§ SHORT PROBLEM
Please render the data below as a Markdown table with two columns, Row and Line, giving each non-blank line its own numbered row and leaving out blank lines.

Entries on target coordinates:
※ ※ ※
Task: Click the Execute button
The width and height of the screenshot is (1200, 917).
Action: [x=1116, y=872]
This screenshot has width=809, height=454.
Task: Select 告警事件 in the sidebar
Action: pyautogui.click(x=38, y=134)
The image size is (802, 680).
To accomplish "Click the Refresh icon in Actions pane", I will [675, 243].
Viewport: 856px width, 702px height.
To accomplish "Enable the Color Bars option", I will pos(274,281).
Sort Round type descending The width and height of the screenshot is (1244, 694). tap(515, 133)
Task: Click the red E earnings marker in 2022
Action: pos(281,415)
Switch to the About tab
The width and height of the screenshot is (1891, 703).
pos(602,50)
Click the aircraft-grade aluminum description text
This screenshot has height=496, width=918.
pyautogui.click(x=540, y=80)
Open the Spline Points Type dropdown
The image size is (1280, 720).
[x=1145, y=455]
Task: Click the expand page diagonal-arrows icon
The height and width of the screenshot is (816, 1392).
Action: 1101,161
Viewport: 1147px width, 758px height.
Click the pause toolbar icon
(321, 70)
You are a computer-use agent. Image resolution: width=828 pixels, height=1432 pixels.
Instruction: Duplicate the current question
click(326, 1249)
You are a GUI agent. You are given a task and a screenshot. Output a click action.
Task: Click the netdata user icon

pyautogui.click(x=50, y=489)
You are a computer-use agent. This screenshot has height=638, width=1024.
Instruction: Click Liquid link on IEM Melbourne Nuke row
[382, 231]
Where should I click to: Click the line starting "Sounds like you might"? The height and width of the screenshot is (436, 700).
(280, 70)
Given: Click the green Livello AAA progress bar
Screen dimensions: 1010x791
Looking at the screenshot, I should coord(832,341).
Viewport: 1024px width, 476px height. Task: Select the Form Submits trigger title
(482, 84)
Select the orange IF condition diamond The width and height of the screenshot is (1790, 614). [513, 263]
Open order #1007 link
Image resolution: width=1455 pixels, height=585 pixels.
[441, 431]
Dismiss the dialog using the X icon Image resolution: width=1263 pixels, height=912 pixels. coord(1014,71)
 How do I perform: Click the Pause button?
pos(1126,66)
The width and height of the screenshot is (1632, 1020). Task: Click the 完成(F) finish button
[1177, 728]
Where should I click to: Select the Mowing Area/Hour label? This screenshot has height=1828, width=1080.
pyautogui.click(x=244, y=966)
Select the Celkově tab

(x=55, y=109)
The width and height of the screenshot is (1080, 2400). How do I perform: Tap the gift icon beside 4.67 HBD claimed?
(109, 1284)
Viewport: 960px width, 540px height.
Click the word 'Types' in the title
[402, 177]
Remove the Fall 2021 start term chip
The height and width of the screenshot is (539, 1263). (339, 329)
※ ※ ※
§ FULL OUTPUT
| Row | Line |
|---|---|
| 1 | Task: Click the Execute button |
| 2 | The width and height of the screenshot is (1200, 917). |
| 3 | Action: [x=1116, y=872] |
| 4 | This screenshot has width=809, height=454. |
| 5 | Task: Select 告警事件 in the sidebar |
| 6 | Action: pyautogui.click(x=38, y=134) |
| 7 | The image size is (802, 680). |
| 8 | To accomplish "Click the Refresh icon in Actions pane", I will [675, 243]. |
| 9 | Viewport: 856px width, 702px height. |
| 10 | To accomplish "Enable the Color Bars option", I will pos(274,281). |
| 11 | Sort Round type descending The width and height of the screenshot is (1244, 694). tap(515, 133) |
| 12 | Task: Click the red E earnings marker in 2022 |
| 13 | Action: pos(281,415) |
| 14 | Switch to the About tab |
| 15 | The width and height of the screenshot is (1891, 703). |
| 16 | pos(602,50) |
| 17 | Click the aircraft-grade aluminum description text |
| 18 | This screenshot has height=496, width=918. |
| 19 | pyautogui.click(x=540, y=80) |
| 20 | Open the Spline Points Type dropdown |
| 21 | The image size is (1280, 720). |
| 22 | [x=1145, y=455] |
| 23 | Task: Click the expand page diagonal-arrows icon |
| 24 | The height and width of the screenshot is (816, 1392). |
| 25 | Action: 1101,161 |
| 26 | Viewport: 1147px width, 758px height. |
| 27 | Click the pause toolbar icon |
| 28 | (321, 70) |
| 29 | You are a computer-use agent. Image resolution: width=828 pixels, height=1432 pixels. |
| 30 | Instruction: Duplicate the current question |
| 31 | click(326, 1249) |
| 32 | You are a GUI agent. You are given a task and a screenshot. Output a click action. |
| 33 | Task: Click the netdata user icon |
| 34 | pyautogui.click(x=50, y=489) |
| 35 | You are a computer-use agent. This screenshot has height=638, width=1024. |
| 36 | Instruction: Click Liquid link on IEM Melbourne Nuke row |
| 37 | [382, 231] |
| 38 | Where should I click to: Click the line starting "Sounds like you might"? The height and width of the screenshot is (436, 700). |
| 39 | (280, 70) |
| 40 | Given: Click the green Livello AAA progress bar |
| 41 | Screen dimensions: 1010x791 |
| 42 | Looking at the screenshot, I should coord(832,341). |
| 43 | Viewport: 1024px width, 476px height. Task: Select the Form Submits trigger title |
| 44 | (482, 84) |
| 45 | Select the orange IF condition diamond The width and height of the screenshot is (1790, 614). [513, 263] |
| 46 | Open order #1007 link |
| 47 | Image resolution: width=1455 pixels, height=585 pixels. |
| 48 | [441, 431] |
| 49 | Dismiss the dialog using the X icon Image resolution: width=1263 pixels, height=912 pixels. coord(1014,71) |
| 50 |  How do I perform: Click the Pause button? |
| 51 | pos(1126,66) |
| 52 | The width and height of the screenshot is (1632, 1020). Task: Click the 完成(F) finish button |
| 53 | [1177, 728] |
| 54 | Where should I click to: Select the Mowing Area/Hour label? This screenshot has height=1828, width=1080. |
| 55 | pyautogui.click(x=244, y=966) |
| 56 | Select the Celkově tab |
| 57 | (x=55, y=109) |
| 58 | The width and height of the screenshot is (1080, 2400). How do I perform: Tap the gift icon beside 4.67 HBD claimed? |
| 59 | (109, 1284) |
| 60 | Viewport: 960px width, 540px height. |
| 61 | Click the word 'Types' in the title |
| 62 | [402, 177] |
| 63 | Remove the Fall 2021 start term chip |
| 64 | The height and width of the screenshot is (539, 1263). (339, 329) |